Brano da leggere:
Pure la pittura è improntata alla fede per la ragione e al dominio della realtà da parte dell’uomo. L’osservazione diretta della realtà rappresentata è frutto della certezza da parte dell’artista, della sua consapevole fiducia nei propri mezzi di ricerca e nelle proprie capacità espressive. Sono numerose anche le innovazioni tecniche nel campo della pittura. Già Domenico Veneziano, Piero della Francesca, Andrea del Castagno non usano più riportare la sinopia - cioè il disegno preparatorio realizzato in piccolo - sull’intonaco mediante una quadrettatura che permetta di mantenere le proporzioni originali. Si realizzano, invece, cartoni a grandezza naturale, poi incisi sull’intonaco. Il sistema facilita il lavoro ed agevola la cura dei particolari. Nel Cinquecento si diffondono nuove tecniche che riguardano la pittura su tavola, prediligenti l’olio alla tempera. Geniali artisti, fra i quali Leonardo, sperimentano nuove tecniche a volte con esiti disastrosi.
I soggetti nella pittura Rinascimentale mutano anch’essi. La committenza religiosa non gode piùd’esclusività. Sono molti i ricchi signori che commissionano opere profane, spesso ritratti (la ritrattistica ha un ruolo privilegiato, in questo periodo).

Consegna:
Nel brano sulla pittura rinascimentale, che cosa si realizza invece di riportare la sinopia sull'intonaco mediante una quadrettatura? Rispondi con una frase, per favore.

Dati estratti:
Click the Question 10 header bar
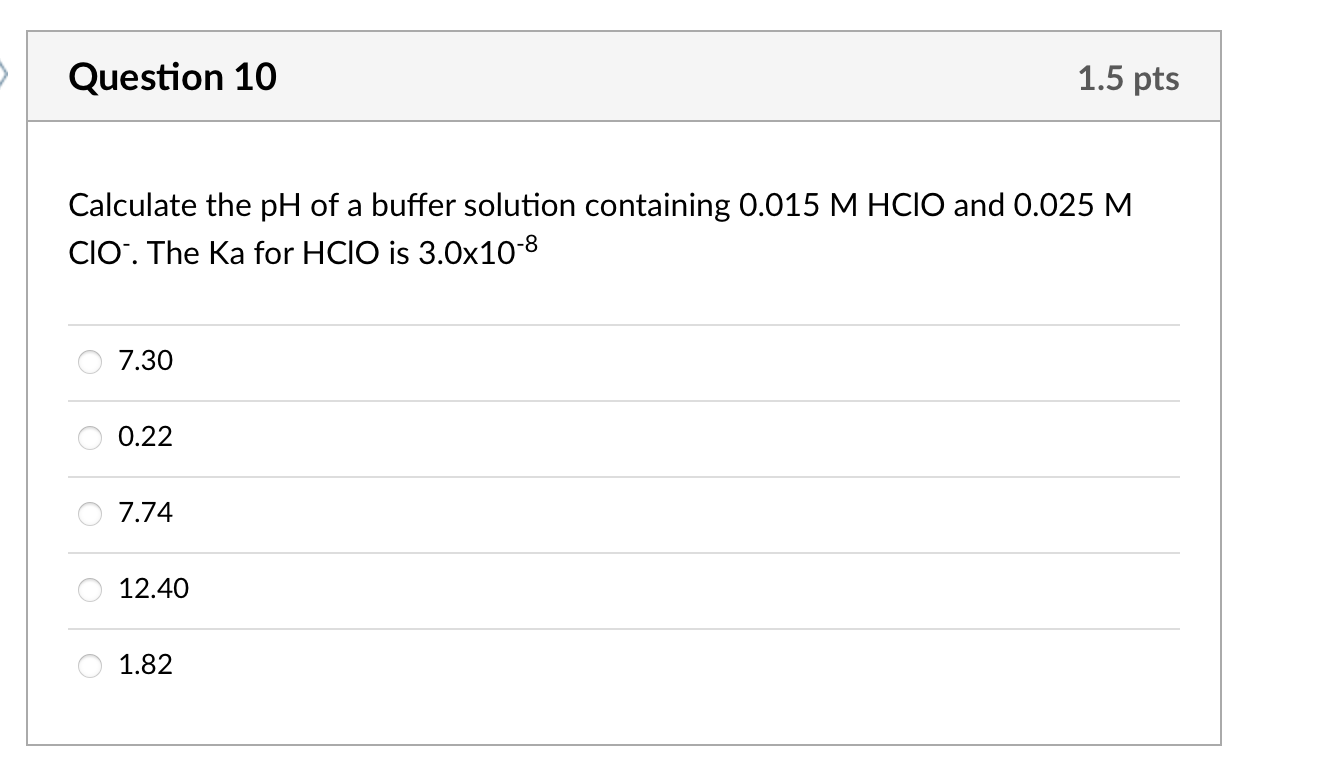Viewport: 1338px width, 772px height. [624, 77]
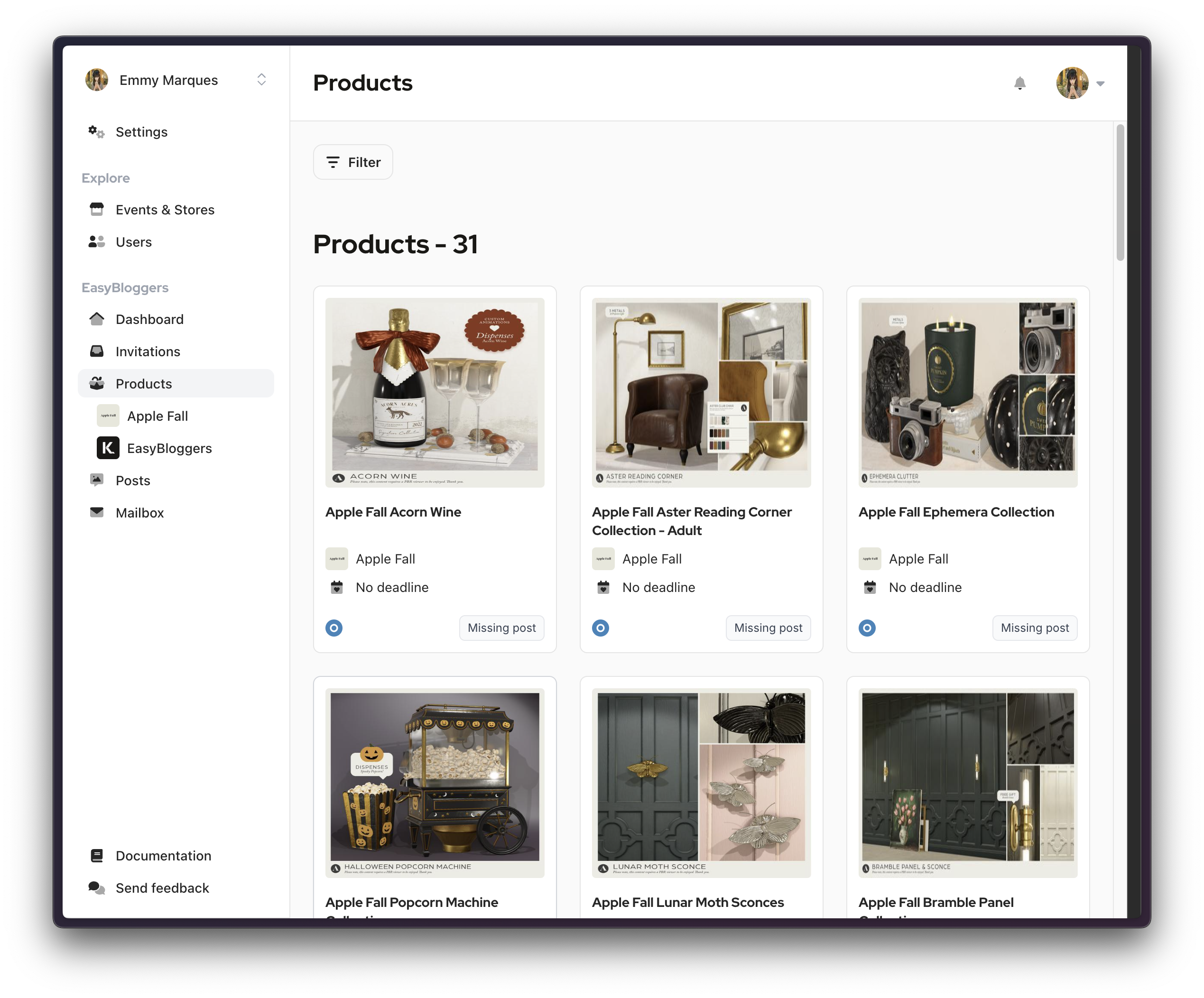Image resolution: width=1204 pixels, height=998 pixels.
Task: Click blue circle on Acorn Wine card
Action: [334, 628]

Soluzione:
Si realizzano cartoni a grandezza naturale, poi incisi sull'intonaco.